Emerging infectious diseases are a major concern to the global public health community, both in terms of disease burden and economic burden. Understanding the processes that lead to their emergence is therefore a scientific research priority.
Over the last five years I have been working with a group of researchers to understand what leads to the introduction of pathogens in urban environments and how those then emerge in the human population.
Tracking the next disease
Investigating the pathogens we already know about can help us understand the mechanisms and processes that underlie the emergence of new pathogens.
The questions that need to be addressed are:
what is it about urban environments that might predispose to an emergence event, and
what is the relevance of livestock as reservoirs of potentially emerging pathogens in these environments?
What’s been lacking from a public health perspective are studies linking wider ecological systems – such as intensive farming systems – to disease emergence and human social organisation. Also missing are studies that investigate the diversity of micro-organisms at a genetic level in these settings – a field called microbial genetics. This kind of research is not often undertaken on a meaningful scale.
The work that we’ve been doing in Kenya’s capital Nairobi aims to go some way towards plugging this gap.
Urban zoo project
Our Urban Zoo project, funded by the UK Medical Research Council and other UK research councils, has focused on livestock as a major source of emerging zoonotic diseases. This is a critical interface as 40% of known livestock pathogens (200 species) can infect humans.

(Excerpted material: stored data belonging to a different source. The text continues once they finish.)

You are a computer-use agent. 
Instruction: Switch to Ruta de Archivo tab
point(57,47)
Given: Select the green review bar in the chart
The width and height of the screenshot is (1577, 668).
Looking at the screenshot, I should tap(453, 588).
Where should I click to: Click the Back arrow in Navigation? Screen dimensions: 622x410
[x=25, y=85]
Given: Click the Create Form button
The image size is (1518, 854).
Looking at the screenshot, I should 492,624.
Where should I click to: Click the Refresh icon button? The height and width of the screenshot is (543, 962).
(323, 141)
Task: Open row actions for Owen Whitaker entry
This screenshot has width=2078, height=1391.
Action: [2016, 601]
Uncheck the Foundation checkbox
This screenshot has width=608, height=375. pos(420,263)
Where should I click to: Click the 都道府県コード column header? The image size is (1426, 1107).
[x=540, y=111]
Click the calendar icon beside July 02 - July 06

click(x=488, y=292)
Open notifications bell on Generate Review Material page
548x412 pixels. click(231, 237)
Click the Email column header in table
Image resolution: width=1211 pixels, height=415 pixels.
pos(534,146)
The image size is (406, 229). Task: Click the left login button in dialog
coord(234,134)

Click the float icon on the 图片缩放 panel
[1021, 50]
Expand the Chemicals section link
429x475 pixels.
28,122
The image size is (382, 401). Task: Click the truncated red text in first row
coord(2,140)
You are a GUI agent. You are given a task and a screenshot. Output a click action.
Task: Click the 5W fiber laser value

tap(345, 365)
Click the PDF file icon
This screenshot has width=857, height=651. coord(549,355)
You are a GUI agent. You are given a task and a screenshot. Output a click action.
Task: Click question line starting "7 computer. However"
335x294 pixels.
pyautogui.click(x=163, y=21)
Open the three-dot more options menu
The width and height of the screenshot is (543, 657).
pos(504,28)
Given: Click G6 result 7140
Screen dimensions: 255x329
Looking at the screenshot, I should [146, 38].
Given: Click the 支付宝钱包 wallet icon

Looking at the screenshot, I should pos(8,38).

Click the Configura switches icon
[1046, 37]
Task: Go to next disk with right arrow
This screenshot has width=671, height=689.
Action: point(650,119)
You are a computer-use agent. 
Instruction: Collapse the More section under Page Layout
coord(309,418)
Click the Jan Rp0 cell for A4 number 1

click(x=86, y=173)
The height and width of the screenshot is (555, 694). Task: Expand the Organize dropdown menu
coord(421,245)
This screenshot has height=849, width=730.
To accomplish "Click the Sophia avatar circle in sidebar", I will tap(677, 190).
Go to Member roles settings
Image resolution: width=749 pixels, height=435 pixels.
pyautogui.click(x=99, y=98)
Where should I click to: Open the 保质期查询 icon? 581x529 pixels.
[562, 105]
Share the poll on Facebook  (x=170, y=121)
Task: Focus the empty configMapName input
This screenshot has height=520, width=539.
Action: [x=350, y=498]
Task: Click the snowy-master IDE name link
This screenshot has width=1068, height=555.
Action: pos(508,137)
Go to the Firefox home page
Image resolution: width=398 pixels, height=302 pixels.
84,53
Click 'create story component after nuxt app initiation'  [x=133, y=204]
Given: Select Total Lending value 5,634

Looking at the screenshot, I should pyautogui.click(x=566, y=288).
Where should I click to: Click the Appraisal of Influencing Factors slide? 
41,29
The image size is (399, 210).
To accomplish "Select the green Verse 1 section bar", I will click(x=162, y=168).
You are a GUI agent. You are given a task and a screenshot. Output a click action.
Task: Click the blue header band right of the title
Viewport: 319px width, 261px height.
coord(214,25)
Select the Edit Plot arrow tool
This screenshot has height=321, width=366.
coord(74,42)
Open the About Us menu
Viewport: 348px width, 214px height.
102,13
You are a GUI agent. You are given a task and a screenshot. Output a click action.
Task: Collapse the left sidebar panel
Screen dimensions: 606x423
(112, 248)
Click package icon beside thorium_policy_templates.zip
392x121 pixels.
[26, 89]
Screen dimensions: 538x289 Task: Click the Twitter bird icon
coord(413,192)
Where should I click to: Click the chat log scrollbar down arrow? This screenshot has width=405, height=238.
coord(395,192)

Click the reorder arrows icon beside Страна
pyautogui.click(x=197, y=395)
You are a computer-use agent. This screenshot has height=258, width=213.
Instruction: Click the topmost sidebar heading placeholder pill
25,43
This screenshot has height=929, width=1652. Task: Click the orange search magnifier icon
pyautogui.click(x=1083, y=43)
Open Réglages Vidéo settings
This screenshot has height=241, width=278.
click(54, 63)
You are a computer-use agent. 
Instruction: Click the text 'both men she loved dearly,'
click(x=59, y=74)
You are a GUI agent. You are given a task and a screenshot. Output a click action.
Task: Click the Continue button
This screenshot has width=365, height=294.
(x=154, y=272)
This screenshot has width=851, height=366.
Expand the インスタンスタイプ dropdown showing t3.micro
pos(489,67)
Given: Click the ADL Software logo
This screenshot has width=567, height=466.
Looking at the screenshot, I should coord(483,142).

We’ve been taking a landscape genetics approach to understand how urban populations connect to livestock. This means we study the pathogens and their hosts from an ecological perspective. It’s a fascinating way to do science on a big scale. We investigate humans in different socio-economic groups, the peri-domestic wildlife that live around them, the livestock they keep and the livestock that feed them.
Our method of choice is to explore the diversity of the bacterium Escherichia coli as an exemplar. E. coli is an excellent microbe to study for this purpose. It is zoonotic, exists in many hosts and in the environment, and can be found in food products of animal origin.
We have also been:
Mapping animal source food systems – in both the formal and informal sectors – that bring food to city residents
Trying to understand human relationships with livestock in the city itself. This is a social science and economic approach that explores why people keep animals and how they contribute to their livelihoods
Factoring in public health, environmental, social and ecological characterisation of the city. For example, we’ve mapped low income neighbourhoods using cameras on hot air balloons to see how food sellers are distributed in a bacteria-rich environment
As a global scientific community, and as providers of evidence to those who make policy, we need to be able to explain the mechanisms behind issues such as this. Only when we have achieved this will the risk of disease emergence in these settings be relevant to those responsible for mitigating its occurrence. The risks must be balanced against the benefits of allowing city environments to provide a livelihood for their residents.